Wednesday, January 11, 2017

Neoliberalism, left and right, is destroying the biosphere, know your enemy

Resource Insights : "Scott Walker may be an egregious example on the right. But politicians on the left should not be let off lightly. The insistence, for instance, that the deployment of renewable energy will solve the climate change problem is disingenuous at best. It should be obvious to those who understand climate science that only drastic reductions in overall energy use and major changes in our infrastructure and in our daily routines can hope to bring down greenhouse gas emissions sufficiently to avoid catastrophic climate outcomes.
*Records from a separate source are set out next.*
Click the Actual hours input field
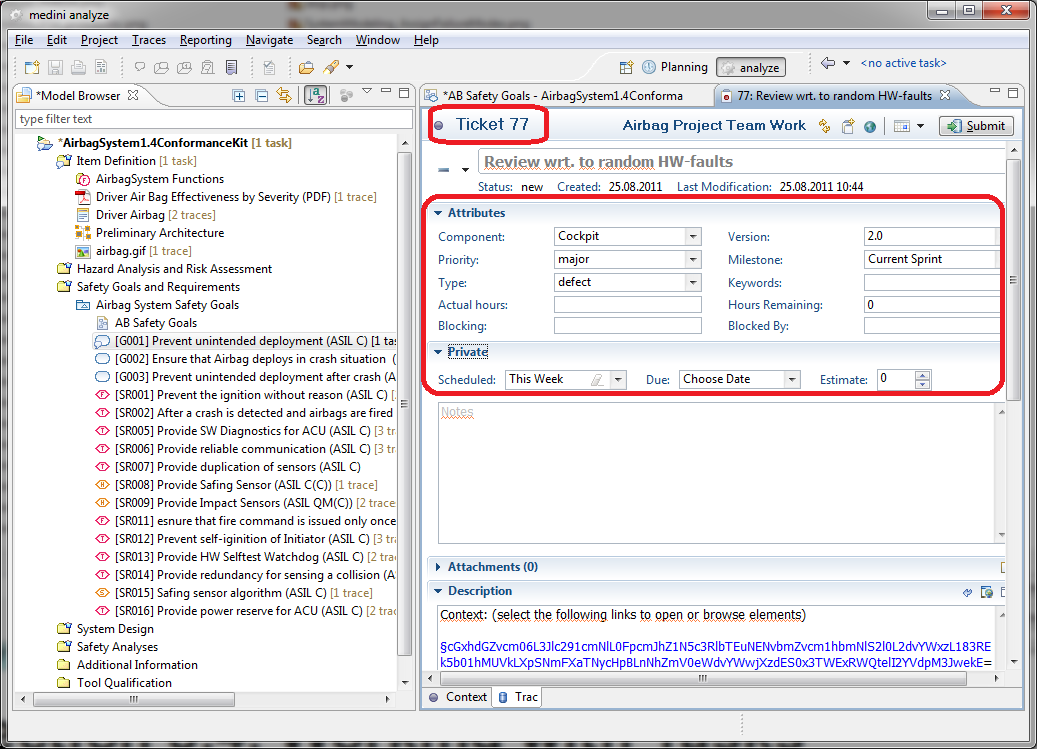Image resolution: width=1037 pixels, height=749 pixels. click(627, 305)
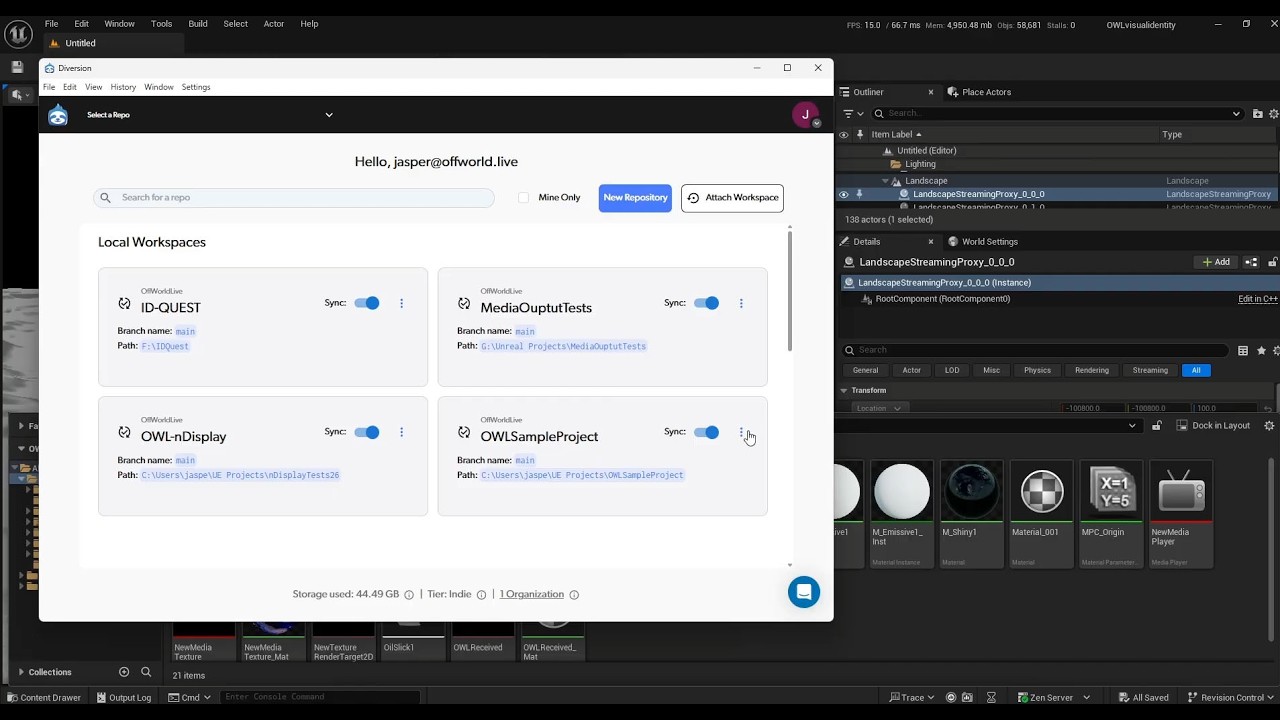Image resolution: width=1280 pixels, height=720 pixels.
Task: Toggle Sync switch for OWL-nDisplay
Action: click(x=367, y=432)
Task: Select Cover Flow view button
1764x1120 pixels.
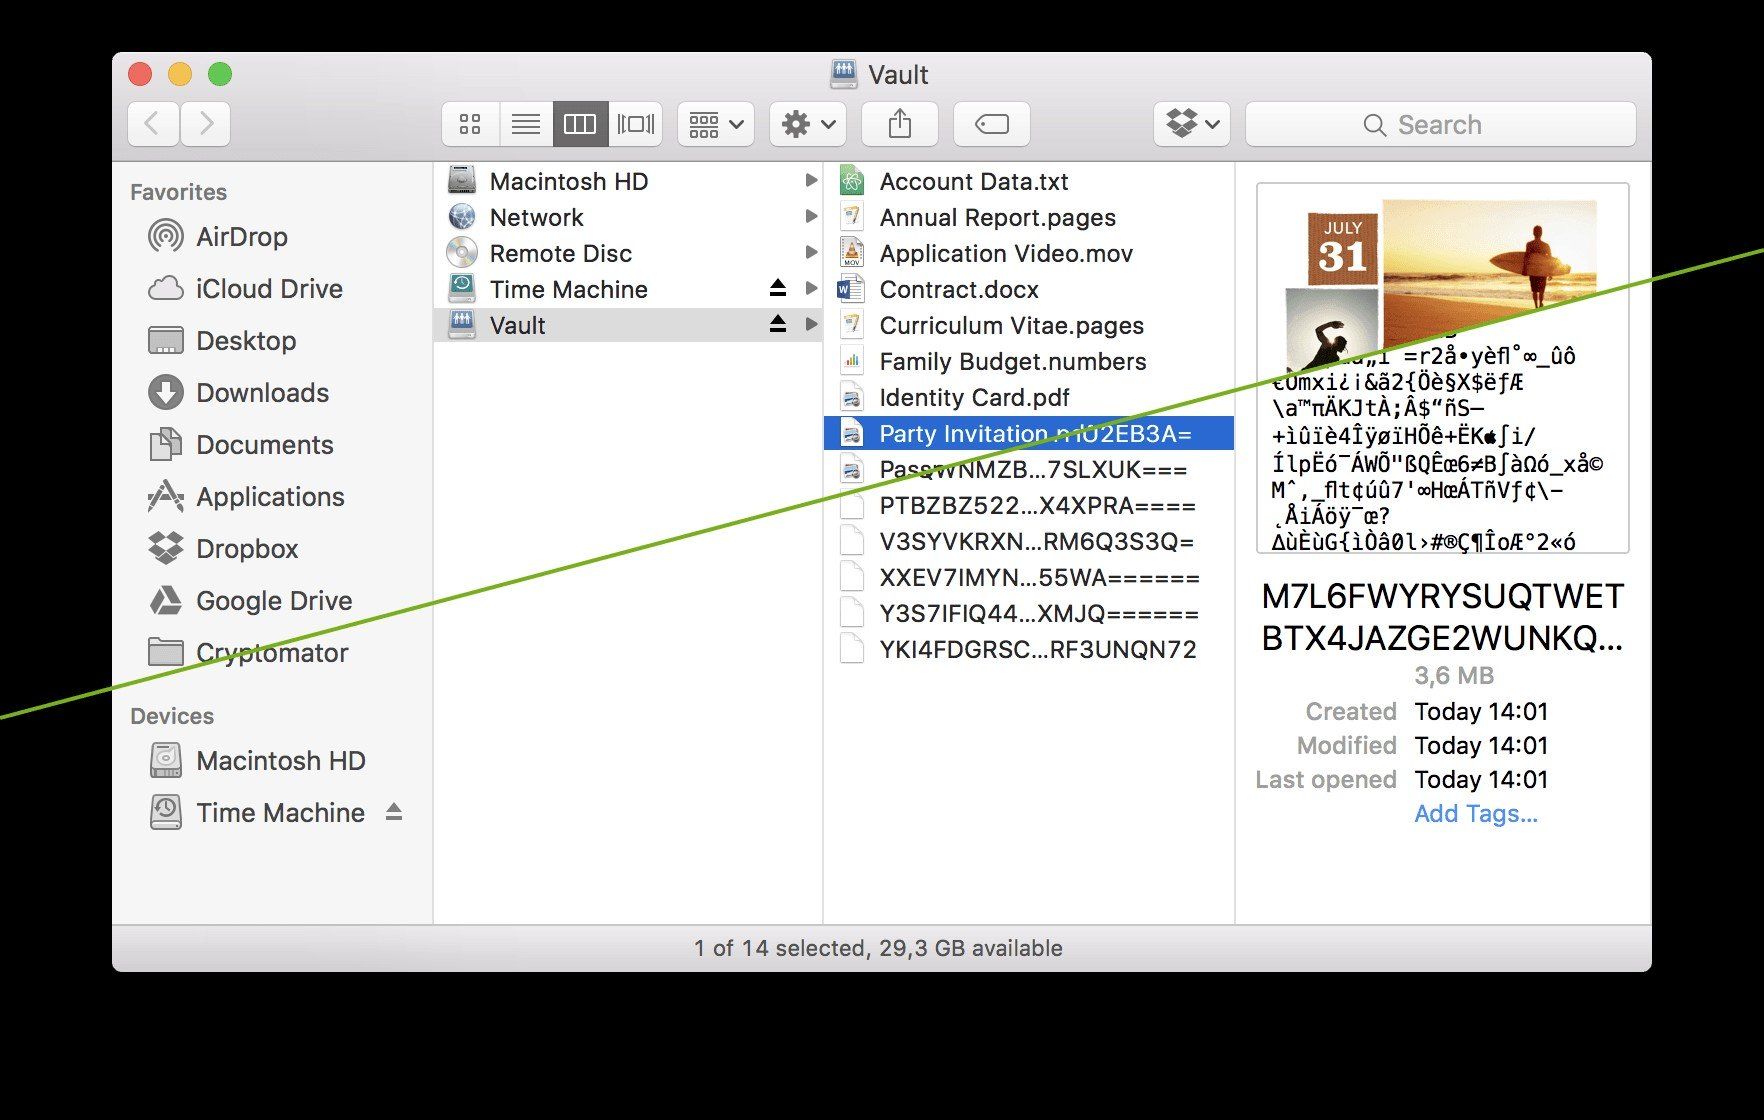Action: 636,124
And again, the marketplace alone isn't going to do these things for us."

Tuesday, January 10, 2017

Another hard punch coming from #peakoil

via @NafeezAhmed
Brace for the oil, food and financial crash of 2018 – INSURGE intelligence – Medium: "A report by HSBC shows that contrary to industry mythology, even amidst the glut of unconventional oil and gas, the vast bulk of the world’s oil production has already peaked and is now in decline; while European government scientists show that the value of energy produced by oil has declined by half within just the first 15 years of the 21st century."
The US has $Trillions in auto and sprawl infrastructure, and is investing more every day for maintenance, repair, and new construction. Plans for undeveloped areas of the world are mainly road-building. Something has to break. Cheap oil peaked in 2005.

Thursday, January 5, 2017

The Myth of Renewable Energy and Climate Change

Fair Observer: "This culture will not act to stop or significantly slow global warming. This culture will sacrifice—read kill—the planet rather than question the socioeconomic system that is killing our only home.
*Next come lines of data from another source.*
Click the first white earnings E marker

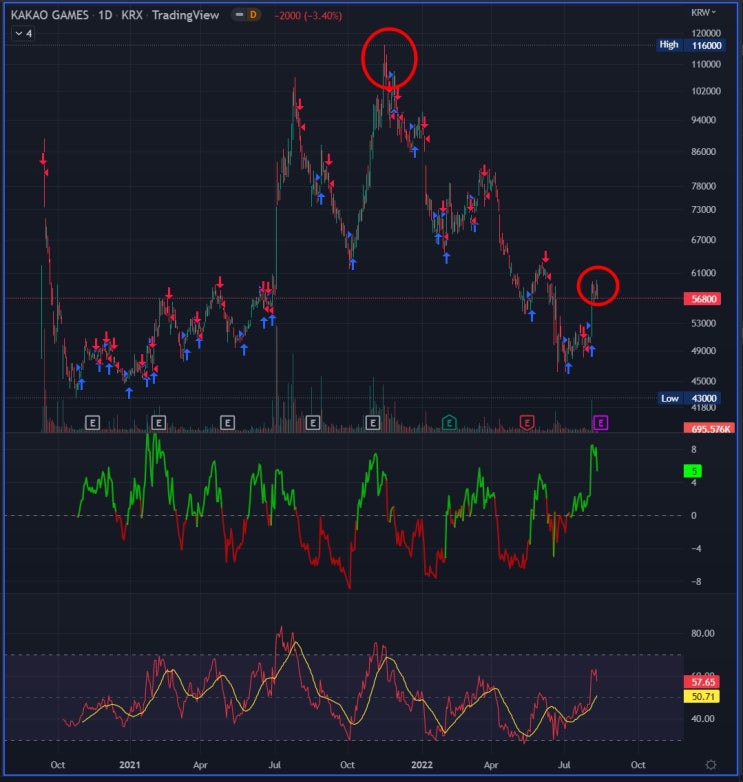pyautogui.click(x=93, y=423)
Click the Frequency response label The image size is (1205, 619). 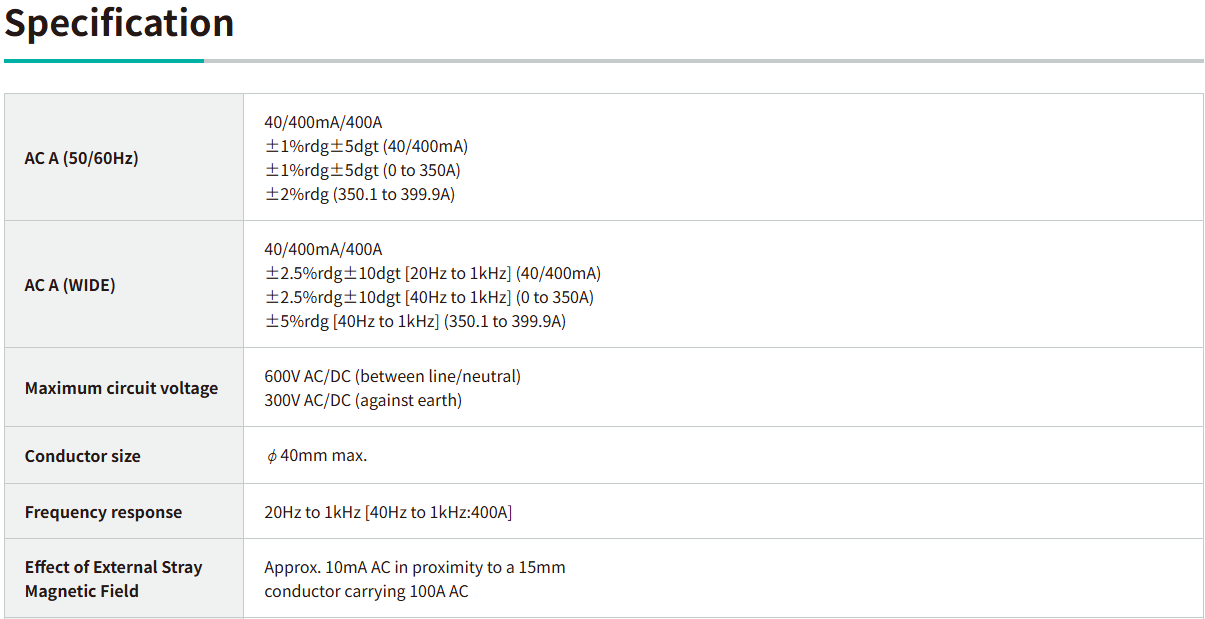(104, 512)
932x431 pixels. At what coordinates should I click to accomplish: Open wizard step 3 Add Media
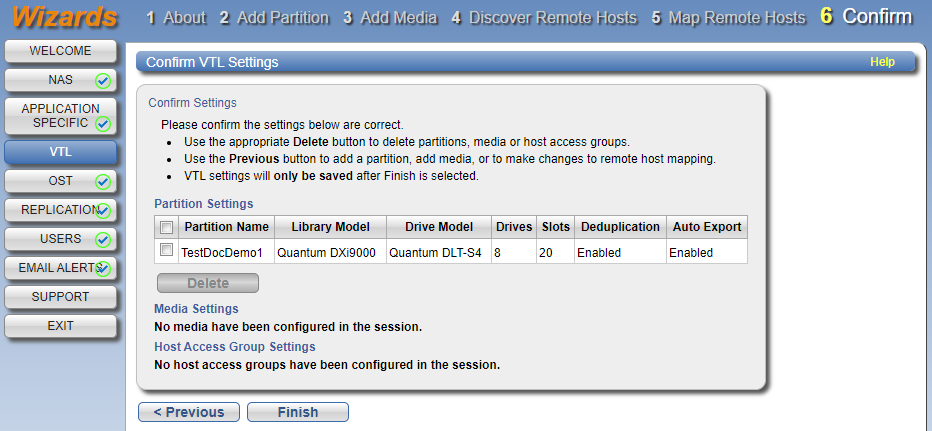(x=390, y=18)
How do we know that? Well, here are a few good reasons.

Let’s start with Donald Trump. No, even though the president-elect of the United States thinks climate change is a hoax, he and his hot air—and what we can presume will be his policies—are not by themselves sufficient to kill the planet.
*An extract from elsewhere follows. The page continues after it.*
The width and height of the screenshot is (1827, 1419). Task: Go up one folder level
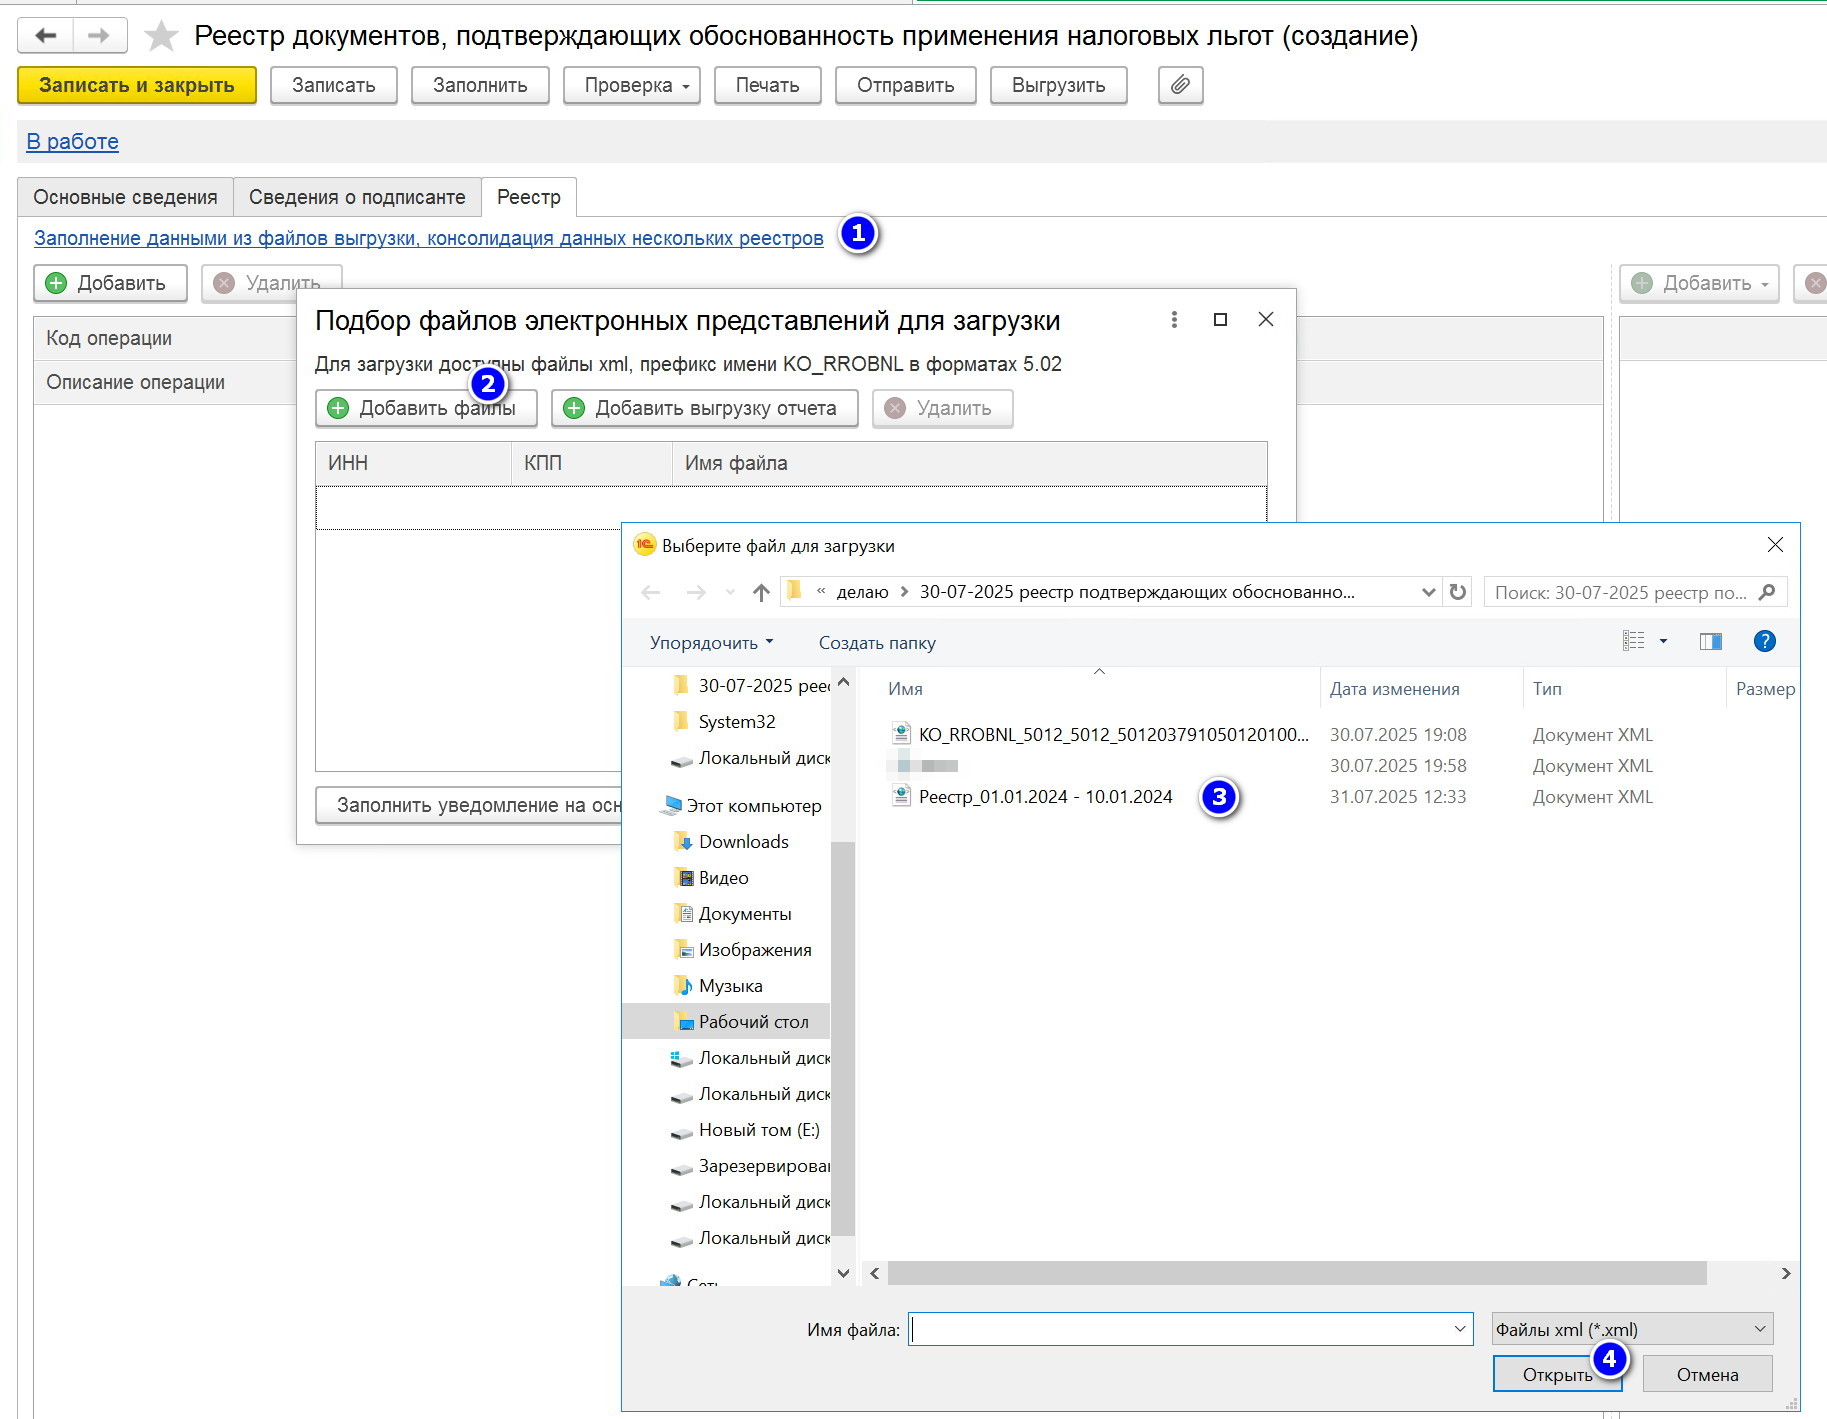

More significant is that his position on global warming is representative of his contempt for the natural world. And even more significant than this is that his contempt for the natural world is representative of the attitudes of much of this culture. He received almost 62 million votes, meaning Trump is far from alone in what he feels about the real world."

Wednesday, January 4, 2017

Mass destruction from US Iraq Invasion - just a mistake, oh well. Move on.

The Cipher Brief: "It turns out that the real mistake in the Iraq war was not the judgment that they came to, but the fact that if they had really thought about it, the analysts would have only said that they only had low confidence in that judgment that Saddam had weapons of mass destruction.  That would have been a completely different message, right? 

That was a mistake, so the lesson learned from Iraq was to really focus on your level of confidence in the judgment you’re making. "
This shows the power of oil. They are so contemptuous of people they think they can pass off mass murder as a "mistake."

Sunday, January 1, 2017

CO2 Emissions Flat? - Reality Check

CO2 Emissions Flat for 3 years. What does that mean?
  • study is about CO2 only, does not include methane, other ghg's
  • flat does not mean zero emissions, CO2 still pumping into the air 63% faster than in 1990
  • amount of CO2 in atmosphere is still growing
  • study does not include emissions from deforestation
greencarreports : "The study focuses solely on CO2 emissions, and does not include emissions of other greenhouse gases, including methane.
It also does not include releases of CO2 from nonindustrial sources like deforestation.
Nonetheless, the study hints at the possibility that global CO2 emissions are plateauing.
The next step, then, would be working to ensure that they start to decline significantly."